Why is home ice such a big deal? Let’s count the ways: it saves teams from a long bus ride and the costs of spending a weekend on the road, and it’s a major boon to your chances of advancing to the conference semifinals—which also leads to a spike in your PairWise rankings while half the country falls off. When it comes to climbing the steep postseason pyramid, there’s no place like home. Let’s get granular.
Bowling Green State Vs. Lake Superior State
Here’s everything you need to know: one team must sweep to assure a host position in next week’s CCHA quarterfinals. BGSU and LSSU are in a dead heat, tied for the all-important 4th spot in the standings. A split between these teams leaves the door wide open for hard-charging Northern Michigan, who is playing Ferris down the road in Marquette. The mentality has to be sweep, or start packing.

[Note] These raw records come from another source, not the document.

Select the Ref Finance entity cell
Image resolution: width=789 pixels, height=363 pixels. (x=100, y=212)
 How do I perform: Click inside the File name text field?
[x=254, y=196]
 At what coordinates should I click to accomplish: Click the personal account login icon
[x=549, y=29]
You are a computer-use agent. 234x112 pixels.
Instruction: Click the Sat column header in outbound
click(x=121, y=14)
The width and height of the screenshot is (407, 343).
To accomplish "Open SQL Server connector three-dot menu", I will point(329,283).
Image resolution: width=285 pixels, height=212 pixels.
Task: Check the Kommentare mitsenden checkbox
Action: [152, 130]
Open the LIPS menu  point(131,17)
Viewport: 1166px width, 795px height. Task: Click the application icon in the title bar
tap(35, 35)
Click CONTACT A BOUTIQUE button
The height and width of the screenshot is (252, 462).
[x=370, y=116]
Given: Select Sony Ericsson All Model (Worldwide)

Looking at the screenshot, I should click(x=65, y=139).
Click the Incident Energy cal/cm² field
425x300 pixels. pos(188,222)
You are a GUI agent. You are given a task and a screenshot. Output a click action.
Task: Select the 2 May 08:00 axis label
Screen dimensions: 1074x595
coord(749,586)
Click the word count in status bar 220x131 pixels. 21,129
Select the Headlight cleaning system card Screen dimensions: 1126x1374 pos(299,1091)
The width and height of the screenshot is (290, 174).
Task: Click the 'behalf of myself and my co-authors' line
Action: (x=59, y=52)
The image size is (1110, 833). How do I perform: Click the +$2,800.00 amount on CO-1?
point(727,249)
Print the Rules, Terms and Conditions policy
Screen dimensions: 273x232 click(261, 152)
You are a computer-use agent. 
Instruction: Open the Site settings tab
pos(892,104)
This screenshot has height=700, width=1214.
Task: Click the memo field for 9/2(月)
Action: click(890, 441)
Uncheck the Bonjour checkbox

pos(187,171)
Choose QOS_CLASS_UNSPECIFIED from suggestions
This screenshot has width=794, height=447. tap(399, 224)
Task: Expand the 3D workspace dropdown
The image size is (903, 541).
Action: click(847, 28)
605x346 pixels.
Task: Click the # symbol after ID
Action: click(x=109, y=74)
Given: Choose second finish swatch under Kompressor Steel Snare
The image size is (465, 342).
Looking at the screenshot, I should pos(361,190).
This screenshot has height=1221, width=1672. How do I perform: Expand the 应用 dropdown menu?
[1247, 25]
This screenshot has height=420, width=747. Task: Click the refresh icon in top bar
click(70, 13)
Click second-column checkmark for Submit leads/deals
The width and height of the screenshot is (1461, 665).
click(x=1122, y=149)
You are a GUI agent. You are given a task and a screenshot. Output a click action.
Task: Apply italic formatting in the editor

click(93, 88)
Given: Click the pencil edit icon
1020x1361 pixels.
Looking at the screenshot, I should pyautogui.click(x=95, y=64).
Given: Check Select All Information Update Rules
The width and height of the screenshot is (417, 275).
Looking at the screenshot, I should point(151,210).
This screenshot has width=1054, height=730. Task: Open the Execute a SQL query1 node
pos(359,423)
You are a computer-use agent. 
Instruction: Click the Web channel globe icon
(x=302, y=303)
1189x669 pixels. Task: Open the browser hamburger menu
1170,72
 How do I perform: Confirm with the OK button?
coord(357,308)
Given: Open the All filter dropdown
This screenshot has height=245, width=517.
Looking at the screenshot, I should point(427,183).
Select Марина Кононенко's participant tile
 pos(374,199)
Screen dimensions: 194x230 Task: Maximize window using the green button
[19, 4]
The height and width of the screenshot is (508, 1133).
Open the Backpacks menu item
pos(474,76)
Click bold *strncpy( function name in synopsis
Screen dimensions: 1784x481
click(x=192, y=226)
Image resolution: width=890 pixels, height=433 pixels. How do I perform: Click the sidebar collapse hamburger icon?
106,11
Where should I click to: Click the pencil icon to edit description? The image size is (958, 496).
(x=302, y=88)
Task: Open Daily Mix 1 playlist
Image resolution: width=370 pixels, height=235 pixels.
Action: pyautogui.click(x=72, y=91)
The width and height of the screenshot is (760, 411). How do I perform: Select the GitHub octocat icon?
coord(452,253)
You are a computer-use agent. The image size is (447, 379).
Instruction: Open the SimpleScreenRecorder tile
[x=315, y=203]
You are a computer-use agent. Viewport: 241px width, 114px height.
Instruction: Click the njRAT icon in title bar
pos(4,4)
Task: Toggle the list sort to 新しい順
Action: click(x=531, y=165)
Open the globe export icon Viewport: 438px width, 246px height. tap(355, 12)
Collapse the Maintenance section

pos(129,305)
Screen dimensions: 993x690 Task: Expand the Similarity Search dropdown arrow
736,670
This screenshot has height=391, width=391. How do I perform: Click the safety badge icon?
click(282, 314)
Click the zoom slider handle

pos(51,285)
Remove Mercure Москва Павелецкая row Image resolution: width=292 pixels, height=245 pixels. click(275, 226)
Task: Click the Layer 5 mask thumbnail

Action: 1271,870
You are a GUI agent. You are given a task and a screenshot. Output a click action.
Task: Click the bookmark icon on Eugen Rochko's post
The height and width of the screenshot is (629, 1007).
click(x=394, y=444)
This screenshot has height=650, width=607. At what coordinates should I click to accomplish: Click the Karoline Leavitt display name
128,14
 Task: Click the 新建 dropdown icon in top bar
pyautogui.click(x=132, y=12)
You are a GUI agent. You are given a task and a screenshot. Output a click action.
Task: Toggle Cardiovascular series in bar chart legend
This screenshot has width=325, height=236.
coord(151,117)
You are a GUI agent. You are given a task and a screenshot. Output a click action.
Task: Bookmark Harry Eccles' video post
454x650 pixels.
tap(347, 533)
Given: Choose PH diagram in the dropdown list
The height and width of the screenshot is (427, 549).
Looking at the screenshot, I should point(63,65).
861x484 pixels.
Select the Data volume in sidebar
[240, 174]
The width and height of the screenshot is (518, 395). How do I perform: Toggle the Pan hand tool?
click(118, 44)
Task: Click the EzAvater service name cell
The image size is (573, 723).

Can’t win without scoring, and the power play is key to lighting the lamp. In analyzing the strength of a team’s power play, the rule of thumb is, “What have you done for me lately?” Season-long power-play statistics are not nearly as telling as how a team has performed in the last few games. BGSU’s PP is popping at 21.4 percent on the season, but in the last four games they have slipped to 17.7 percent (3-17). Ty Eigner and his staff will need to amp up their man-up, or they will be living out of their suitcases for the rest of the season. The Lakers are clicking at 20 percent over the last four games, but took an oh-fer (0-3) against St. Thomas last weekend. One team will need to get their PP untracked if they intend to enjoy home cooking next week.
Prediction: An evenly divided split, which may prove fatal to both teams' hopes of hosting a quarterfinal series.
Ferris State Vs. Northern Michigan
Last weekend, Northern Michigan woke up the echoes of last season’s Cinderella run with their road sweep of Bowling Green, putting themselves in excellent position to steal the coveted fourth slot in the CCHA standings. They are currently a point behind Bowling Green and the Lakers.
Northern is the healthiest they have been in months, as their premier playmaker (Hank Crone) and trustworthy goalie (Charlie Glockner) are back in the lineup. Potulny’s Wildcats have scored power play goals in each of their last three games (20 percent), and the team is executing within themselves.
“Everyone embraced whatever their role was last weekend,” said a grateful Potulny, a coach whose veteran club is primed for another long ride through the post-season. From his perspective, the playoffs begin Friday, and a series victory should keep them at home for the next stage.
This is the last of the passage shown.